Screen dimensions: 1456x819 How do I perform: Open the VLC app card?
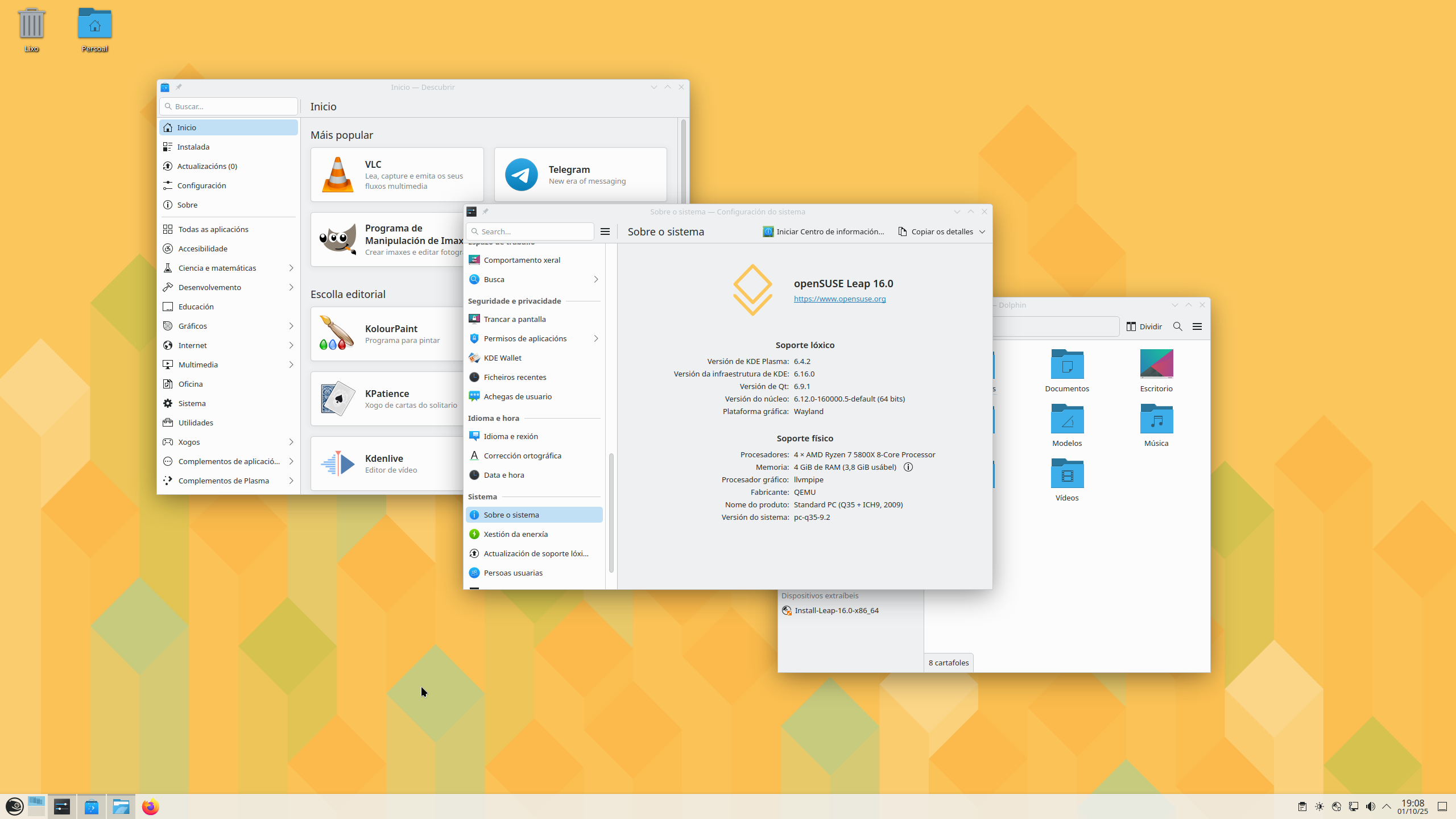[397, 175]
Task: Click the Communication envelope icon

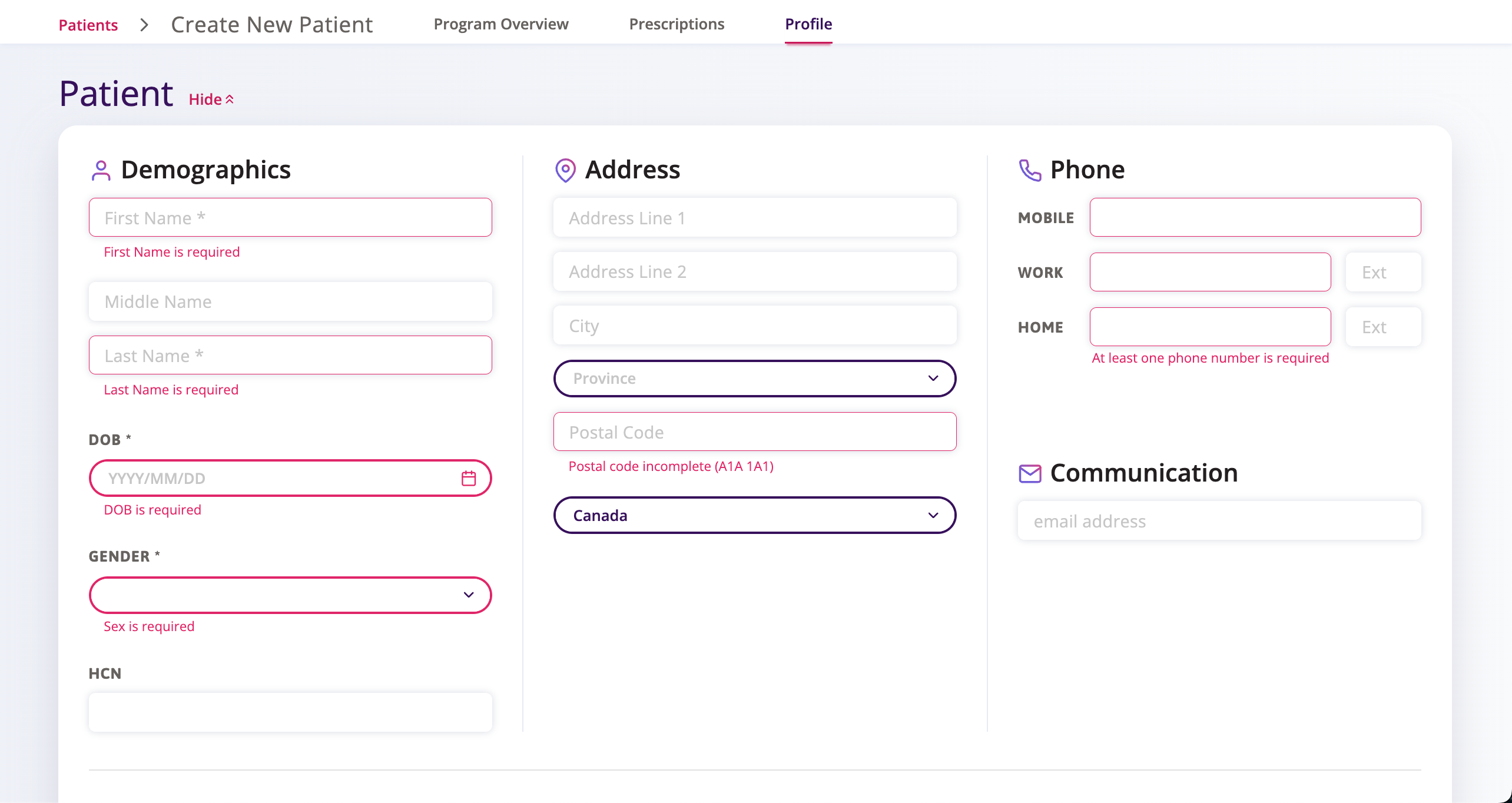Action: (1030, 473)
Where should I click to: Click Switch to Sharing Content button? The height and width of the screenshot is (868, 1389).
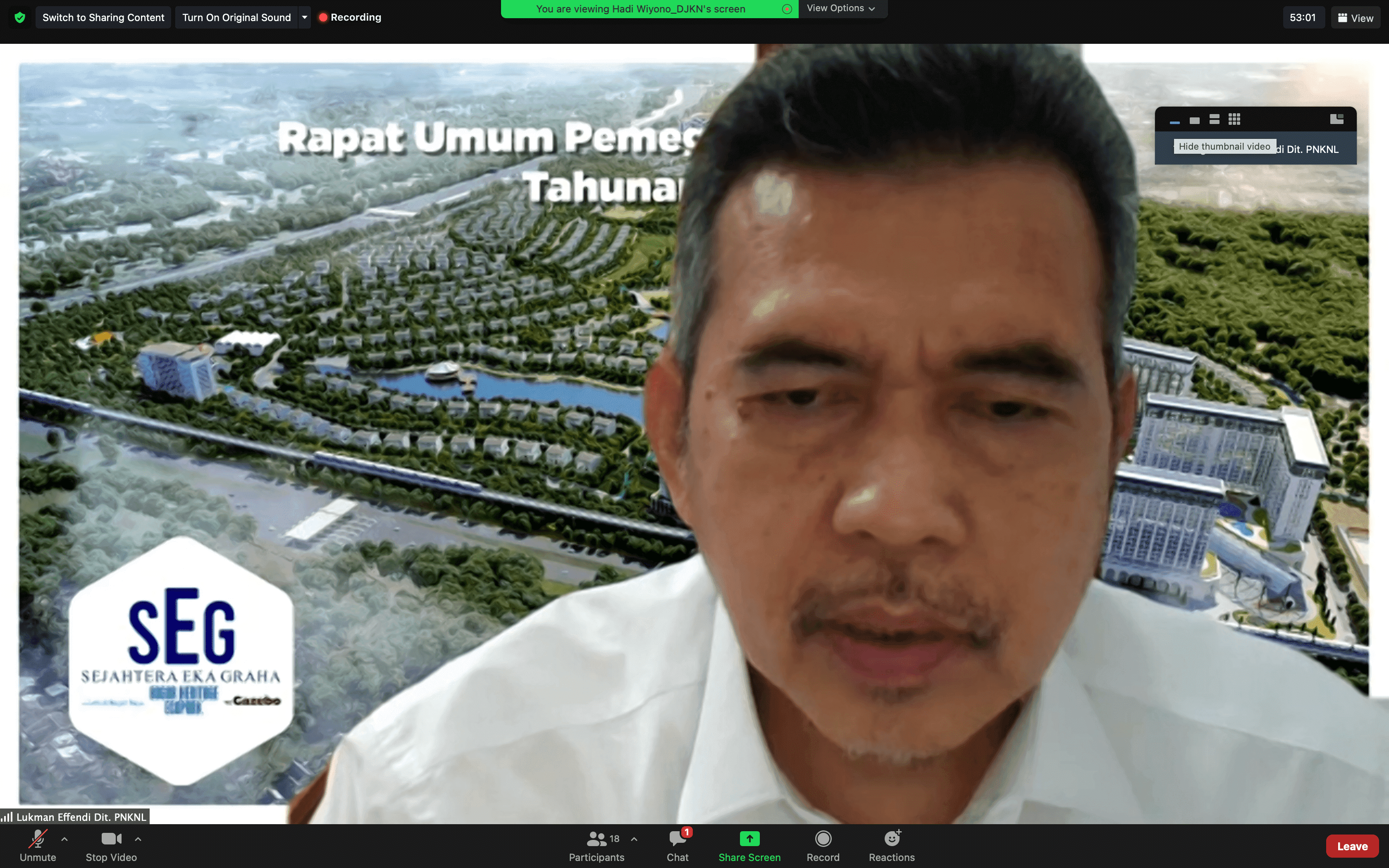(x=103, y=17)
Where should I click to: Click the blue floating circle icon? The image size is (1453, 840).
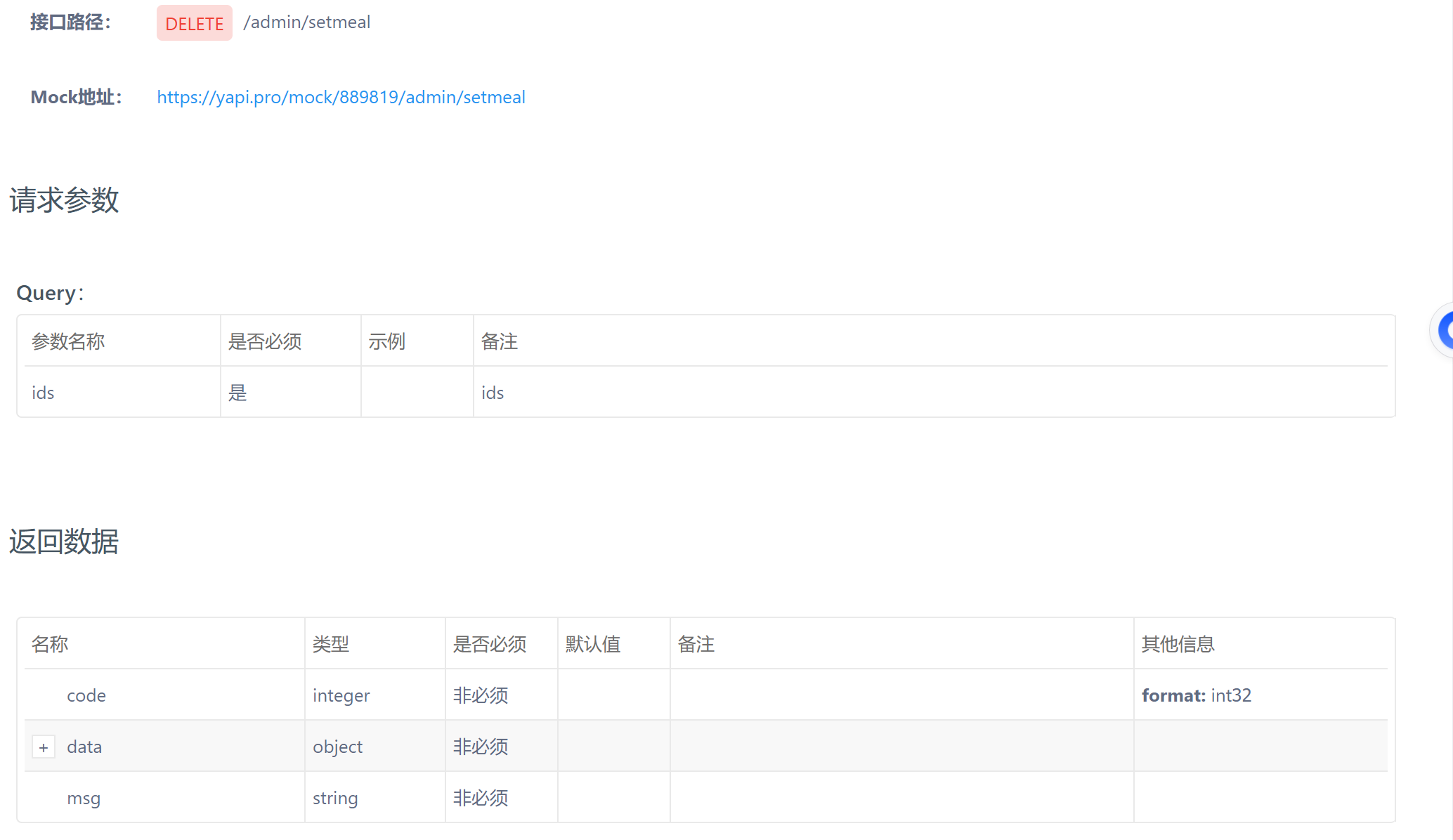tap(1445, 330)
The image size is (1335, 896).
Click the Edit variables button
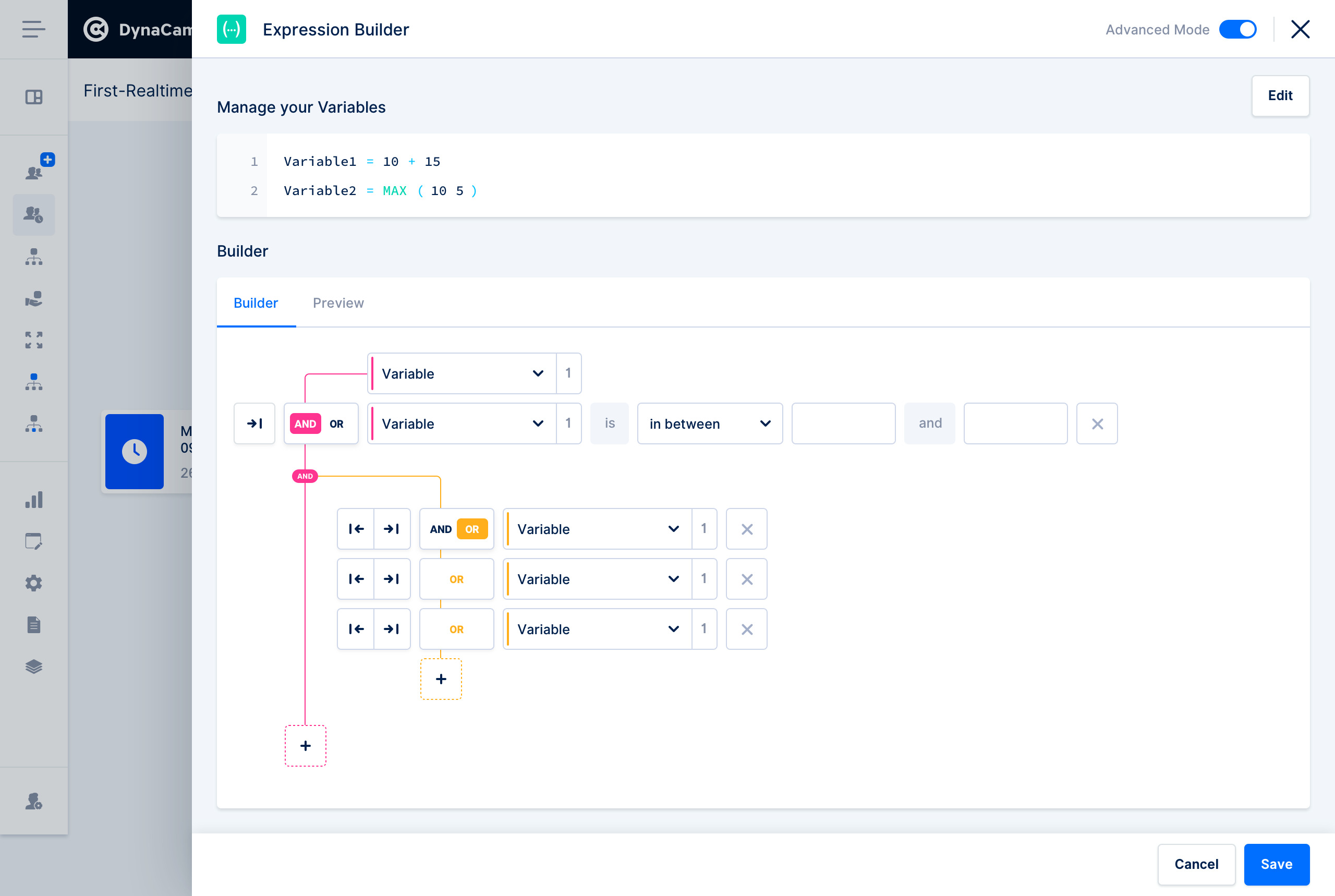(x=1280, y=96)
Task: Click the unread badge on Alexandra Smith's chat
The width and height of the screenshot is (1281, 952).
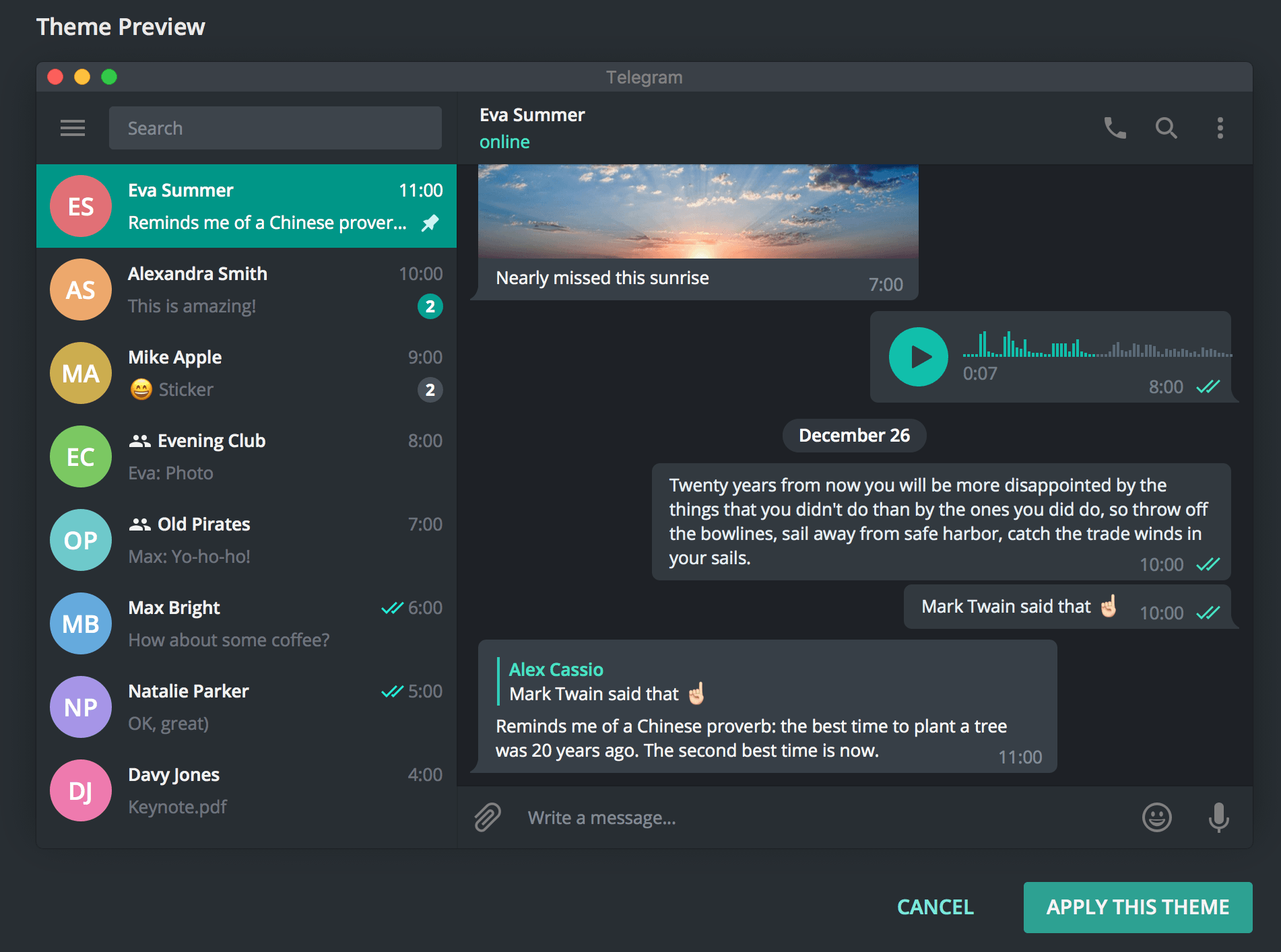Action: click(430, 306)
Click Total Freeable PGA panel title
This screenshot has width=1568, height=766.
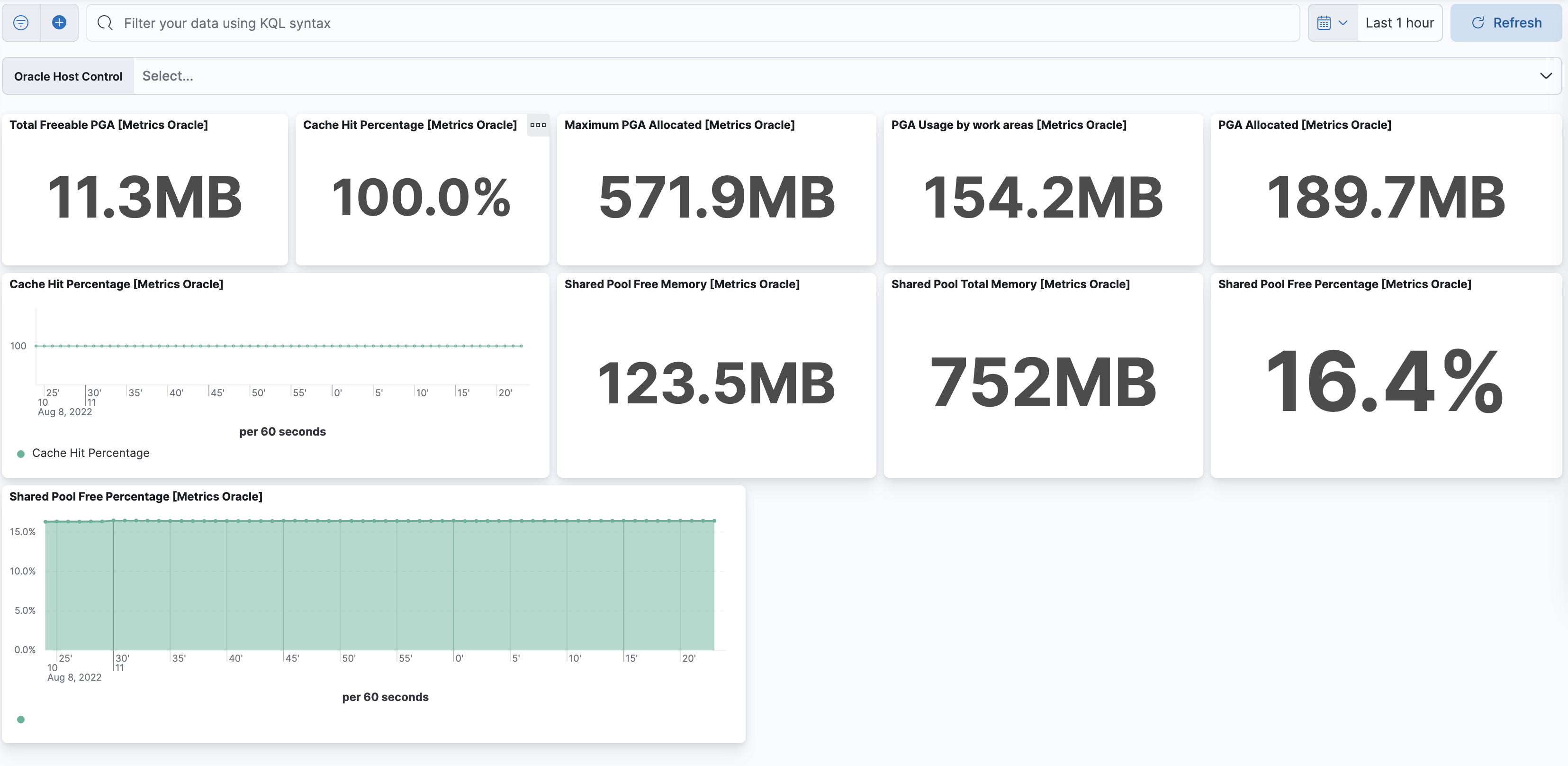108,125
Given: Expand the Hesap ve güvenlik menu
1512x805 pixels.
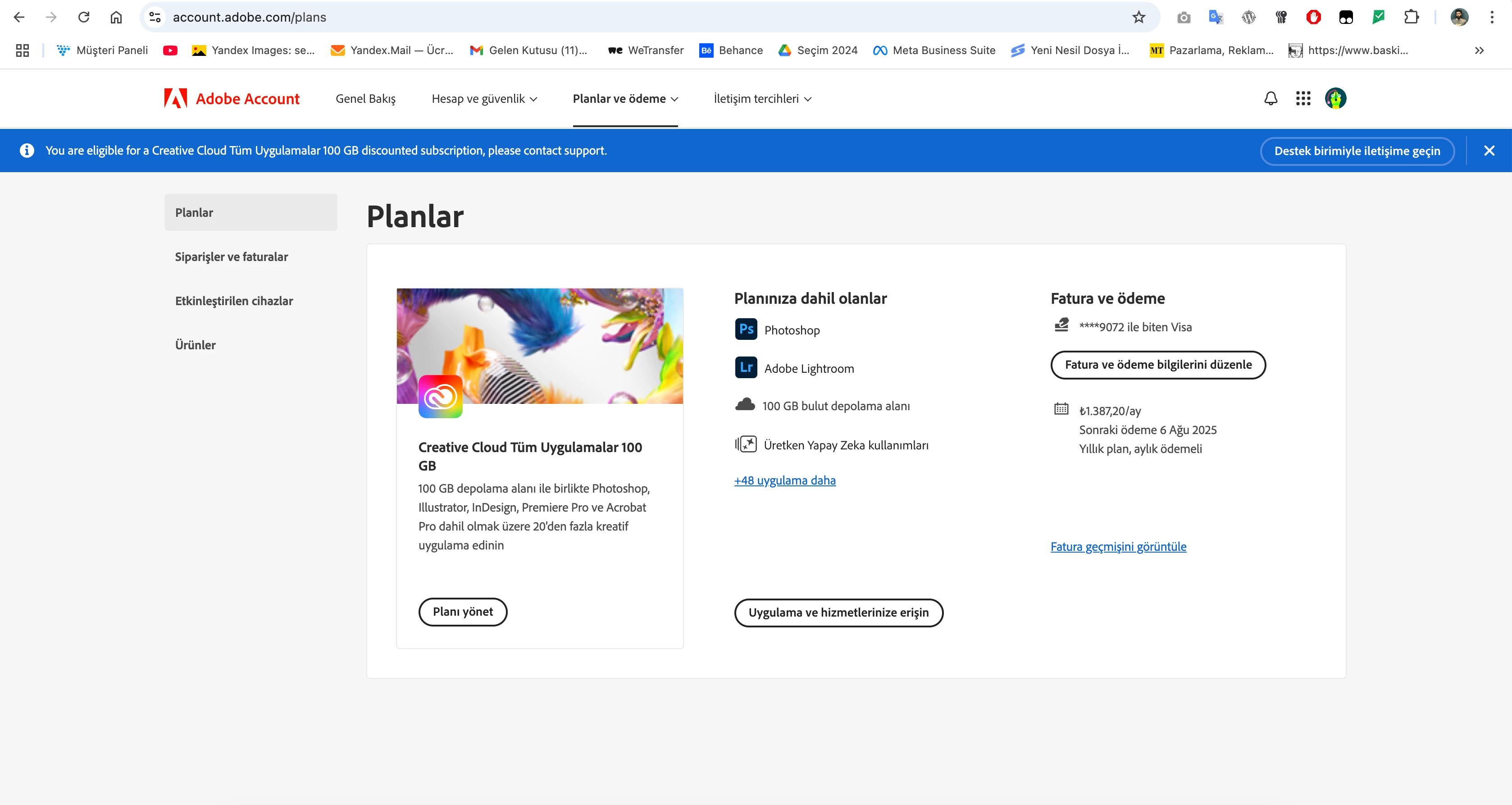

_ _ _ _ _ _ _

DIRECTIONS FOR THIS TASK
Copy nothing but the lines above that run from the one with "Click the Edit variables button" to the one with "Given: Expand the Hesap ve güvenlik menu", ends included; pictures stay out.

ANSWER SECTION
Click the Edit variables button
(x=1280, y=96)
Task: Click the unread badge on Alexandra Smith's chat
The width and height of the screenshot is (1281, 952).
Action: click(430, 306)
Click Total Freeable PGA panel title
This screenshot has width=1568, height=766.
108,125
Given: Expand the Hesap ve güvenlik menu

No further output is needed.